| Extrait fourni |
────────

Riche d'enseignements, ce temps de dialogue très intéressant a été marqué à plusieurs reprises par l'évocation du Saut du moine, de ses difficultés de franchissement et du nombre considérable d’études et de négociations engendrées par ce verrou situé au coeur de problématiques croisées, qu'elles soient géologiques ou industrielles.
Il n'en fallait pas moins pour occasionner une marche sensible destinée à explorer et comprendre In situe les problématiques du site. Une belle occasion de faire converger et de mettre en lien des préoccupations et des méthodes exprimées par des sous-groupes différents du C2D."
Respectivement anthropologue et géographe, Marc Higgin et Sébastian De Pértat, dont les recherches prennent notamment pour terrain d’étude le Saut du Moine, ont été invités à partager leur vision de ce site singulier, son histoire et ce que cela nous raconte de la Métropole telle que nous la connaissons.
La découverte du site va bien au-delà de nos espérances, tant il condense sur quelques hectares la plupart des dynamiques territoriales contemporaines et leurs nombreuses contradictions :
La première image, en quittant le village de Champagnier pour entrer en forêt, est celle d’une nature épanouie sous le soleil d’automne
Le premier constat fut celui de la déprise agricole, lisible dans la résurgence massive des ronces.
Mais cette nature s’est surtout avérée trompeuse dès que nous avons découvert qu’une conduite souterraine de gaz sous pression passait sous les prés occupés par les vaches qui en broutaient l’herbe.
Puis arrivant au lieu-dit du Saut du moine, nous nous sommes retrouvés en surplomb des usines chimiques de Jarrie.
L'anthropologue Marc Higgin et le géographe Sébastien de Pertat, les deux chercheurs invités ont resitué l’histoire de ce complexe industriel créé en 1915 pour fabriquer du gaz de combat, principalement du chlore, en réplique à l’initiative militaire allemande.
Ce site, que nous ne souhaitons par voir habituellement représente un écosystème industriel particulièrement complexe et performant, très mondialisé et créateur de richesses et d’emplois.
Ces usines posent aujourd’hui d’importants risques industriels, mais aucune délocalisation ne semble envisageable, faute de communes ouvertes à une telle implantation. Resterait seulement la délocalisation cynique vers des pays désargentés où l’espace du débat public est suffisamment faible ou encadré militairement. Sans compter le fait que la découverte de nos dépendances économiques, à l’occasion de la crise sanitaire, a rebattu les cartes. L’époque étant désormais aux circuits courts et à l’indépendance...
Le second segment de traversée nous a conduit le long des tuyauteries à ciel ouvert longeant un canal et une voie SNCF
L’occasion de comprendre le lien entre l’histoire du site et la construction du territoire métropolitain
Avant de buter sur le verrou géologique situé au pied du Saut du moine, nous avons aussi constaté les risques importants de chutes de rochers. Marc nous a alors expliqué l’incroyable histoire de ce canal, fondé avant la Révolution française par des investisseurs :
Remarquant que les sols alluvionnaires de la Romanche étaient fertiles, notamment sur le site aujourd’hui dédié à l’implantation chimique, et que ceux du Drac étaient de rendement agricole médiocre (ce qui s’explique géologiquement par la rupture au treizième siècle du barrage naturel situé au voisinage de Bourg d’Oisans qui retenait jusque-là les alluvions des ruisseaux de l’Oisans), de visionnaires entrepreneurs ont acheté les terrains médiocres puis construit un canal conduisant les eaux riches en alluvion pour irriguer et transformer les sols.

────────

| Matériel fourni |
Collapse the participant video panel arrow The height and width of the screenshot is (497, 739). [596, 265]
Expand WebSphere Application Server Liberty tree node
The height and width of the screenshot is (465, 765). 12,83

────────

| Tâches à réaliser |
1. Extrayez de l'extrait sur le Saut du Moine tout le passage, depuis « Mais cette nature » jusqu'à « en broutaient l’herbe. » inclus.
2. Résumez en deux phrases l'extrait consacré au Saut du Moine.

| Réponses attendues |
1.
Mais cette nature s’est surtout avérée trompeuse dès que nous avons découvert qu’une conduite souterraine de gaz sous pression passait sous les prés occupés par les vaches qui en broutaient l’herbe.

2. Lors d'une marche au Saut du Moine, l'anthropologue Marc Higgin et le géographe Sébastien de Pertat ont retracé l'histoire du site, notamment celle du complexe chimique de Jarrie, créé en 1915 pour fabriquer du gaz de combat, principalement du chlore. Le parcours a mis en évidence la déprise agricole, une conduite souterraine de gaz sous pression sous des prés, des usines présentant d'importants risques mais dont aucune délocalisation ne semble envisageable, ainsi qu'un canal construit avant la Révolution française pour irriguer et transformer des sols médiocres.